Decision #52/23 - Type: Workers Compensation

Preamble

The worker is appealing the decision made by the Workers Compensation Board ("WCB") that they are not entitled to further physiotherapy treatment. A file review was held on March 30, 2023 to consider the worker's appeal.

Issue

Whether or not the worker is entitled to further physiotherapy treatment.

Decision

The worker is entitled to further physiotherapy treatment.

Background

This claim has been the subject of a previous appeal. Please see Appeal Commission Decision No. 9/99, dated January 19, 1999. The background will therefore not be repeated in its entirety.

The worker sustained injury to their left lower back on November 28, 1996 and made a claim to the WCB, which was accepted in relation to the diagnosis of discogenic back pain with nerve root effect and left L5 facet mechanical pain in an environment of pre-existing degenerative changes.
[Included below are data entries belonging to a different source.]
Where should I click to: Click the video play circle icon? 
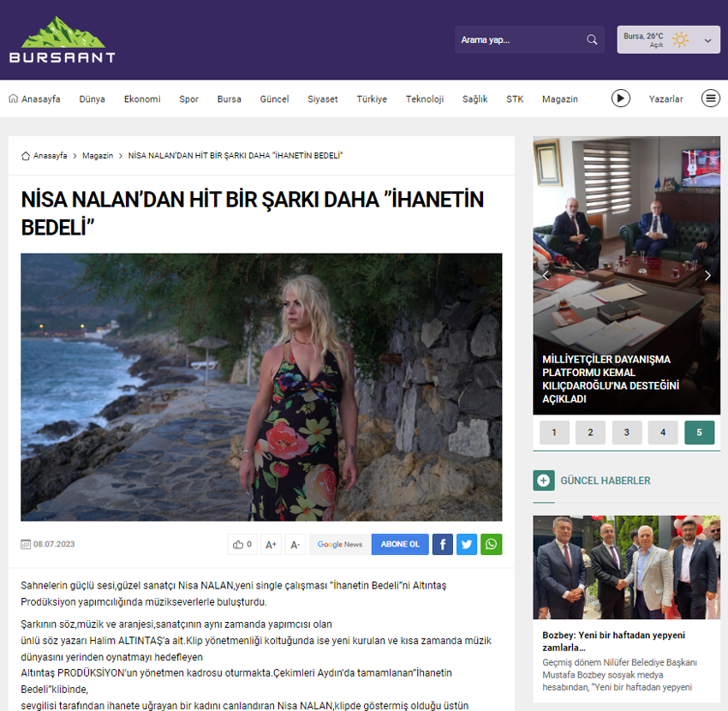pos(621,98)
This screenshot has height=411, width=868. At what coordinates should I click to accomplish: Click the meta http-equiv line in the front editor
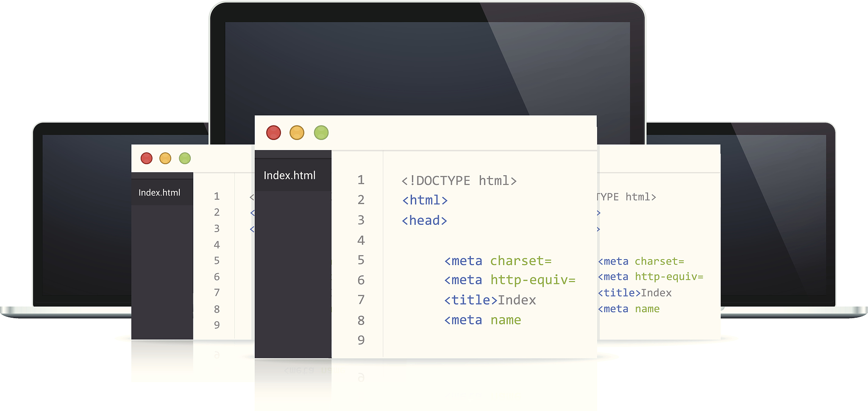[510, 280]
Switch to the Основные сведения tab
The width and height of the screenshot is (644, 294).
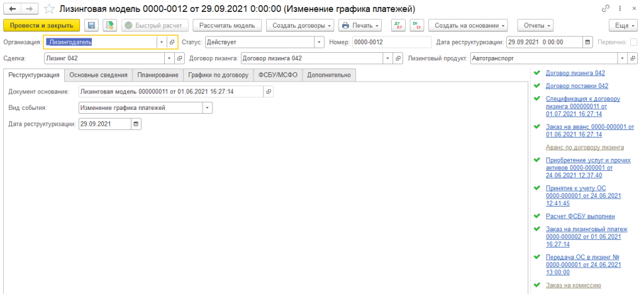coord(98,75)
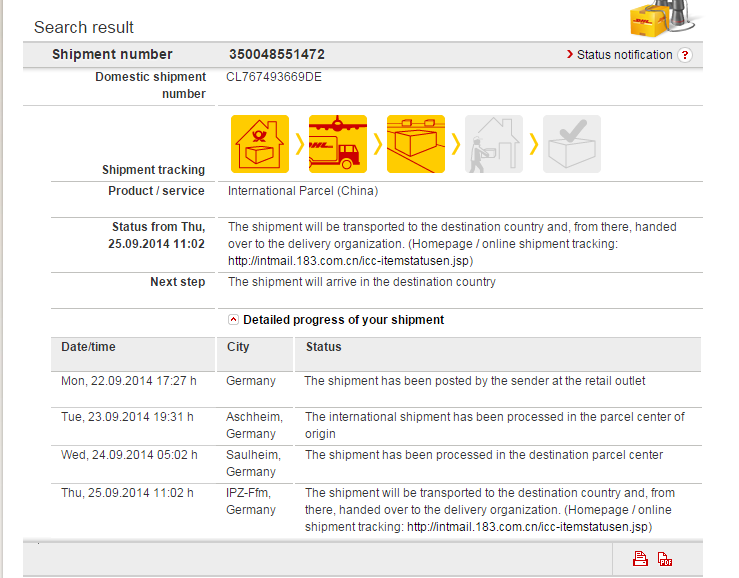Click the Status column header
Viewport: 739px width, 578px height.
pyautogui.click(x=323, y=347)
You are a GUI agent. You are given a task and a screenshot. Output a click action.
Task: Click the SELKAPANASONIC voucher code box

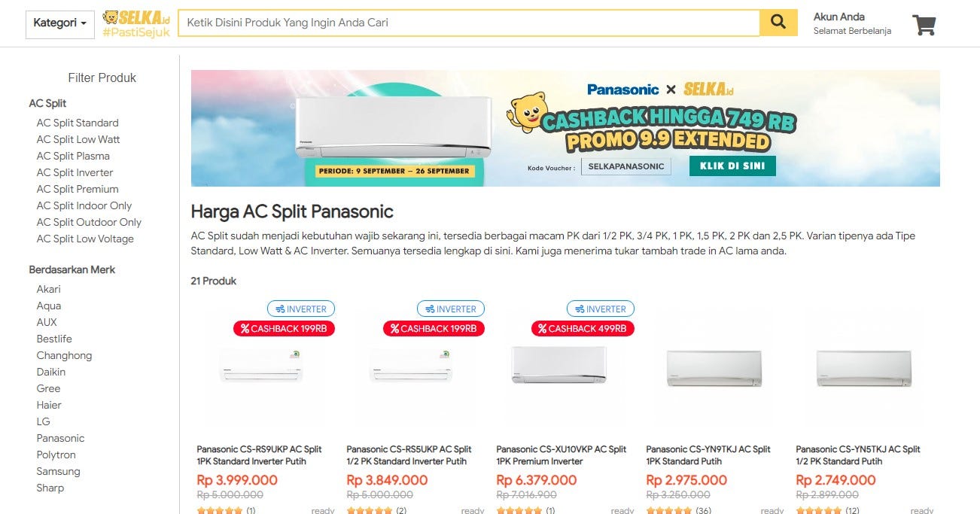(x=626, y=166)
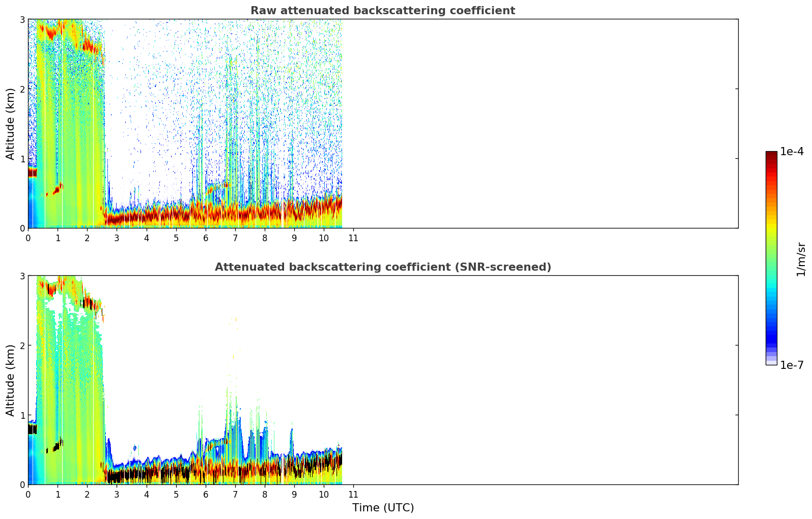Click hour 1 tick on bottom plot
Viewport: 812px width, 519px height.
coord(58,495)
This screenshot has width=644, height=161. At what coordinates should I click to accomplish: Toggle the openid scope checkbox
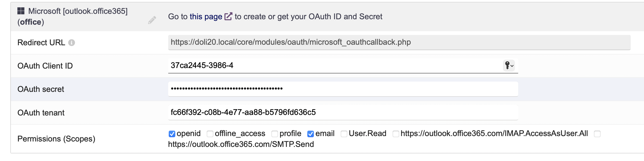point(172,134)
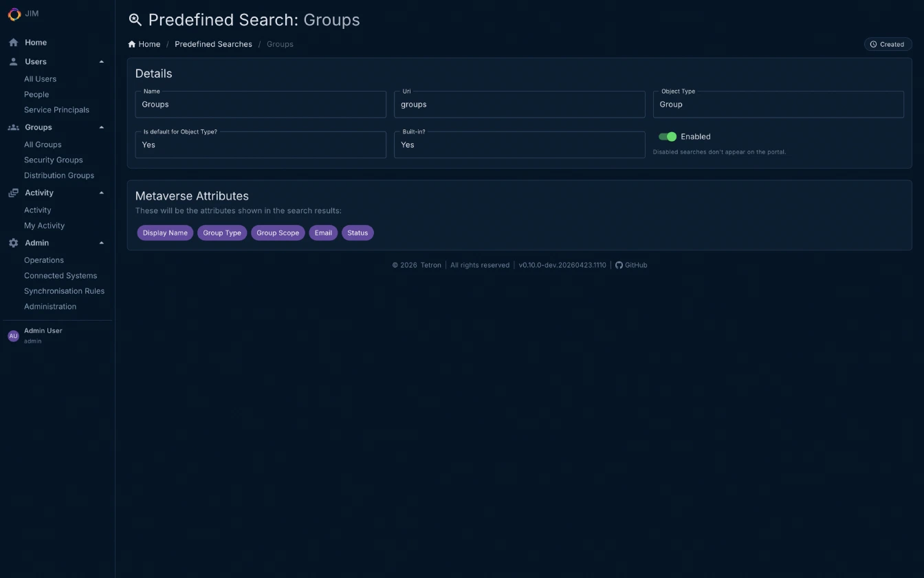Disable the Enabled search toggle
The width and height of the screenshot is (924, 578).
[x=668, y=136]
The worker received various conservative treatment, including extensive physiotherapy and permanent restrictions were imposed. The worker received wage loss benefits from the WCB until they reached the age of 65 in 2007.

On August 30, 2016, the WCB received a physiotherapy initial assessment report in which the physiotherapist noted the worker was experiencing lower back pain and requested approval for further treatment. The WCB approved 12 sessions to help with the worker’s reported difficulties. The Physiotherapy Discharge report received on January 23, 2017 noted the worker reported no leg pain and improved lower back pain.

On March 14, 2018, a further physiotherapy initial assessment report was received, requesting 12 sessions as the worker was experiencing a flare-up of their symptoms, including tightness in their lower back that limited their movement. At the request of the WCB, a WCB physiotherapy advisor reviewed the worker’s file on March 15, 2018 and provided an opinion on March 27, 2018 that, given the worker’s accepted diagnosis, they would experience waxing and waning of their symptoms and further in-clinic physiotherapy treatment was unlikely to help the natural history of recovery. The WCB approved 8 additional sessions. In the May 7, 2018 discharge report, the physiotherapist noted the worker continued to experience some pain, but their range of motion had improved.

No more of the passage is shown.